Wonderfully awful 1981 movie, directed by (of all people) James Cameron in his directorial debut. In this terrible sequel to the classic Piranha, a U.S. Navy ship carrying genetically mutated piranha eggs crashes near a resort tropical island. Next thing you know, there a piranha flying (because they now have wings) all over the place, chomping people right in the throat.

Chill as an Isaac Hayes-looking man tries to fight off flying piranha with a Tiki-Torch!

Thrill as a vacationer builds a bomb out of spare dynamite and his wristwatch!

Become ill at the sight of the rubber piranha who fly through the air on clearly visible wires!

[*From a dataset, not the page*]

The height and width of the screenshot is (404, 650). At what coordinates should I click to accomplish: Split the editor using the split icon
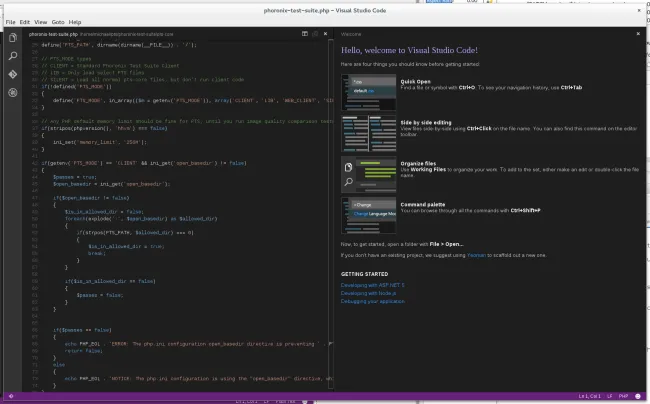pos(305,33)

In all seriousness, this is one bad flick. The only actor worth mentioning is Lance Henriksen, who does next to nothing in the film. It's just plain silly - one piranha hides in the chest cavity of one victim for a good day or so until another hapless soul happens upon the body. Tons of horny people try to satisfy their Jonesing to no avail. And the piranha still make that weird sound whenever they're on screen, and they always see through a red-tinged filter.

Rumor has it that Cameron, who stayed up many nights making rubber piranha by himself, wasn't allowed to edit the film once shooting was completed. But really, would it have been any better if he did?

Go watch Piranha, then Alligator, then C.H.U.D, then maybe Def-Con 4, and then come back for Piranha II. Yes, it's that bad.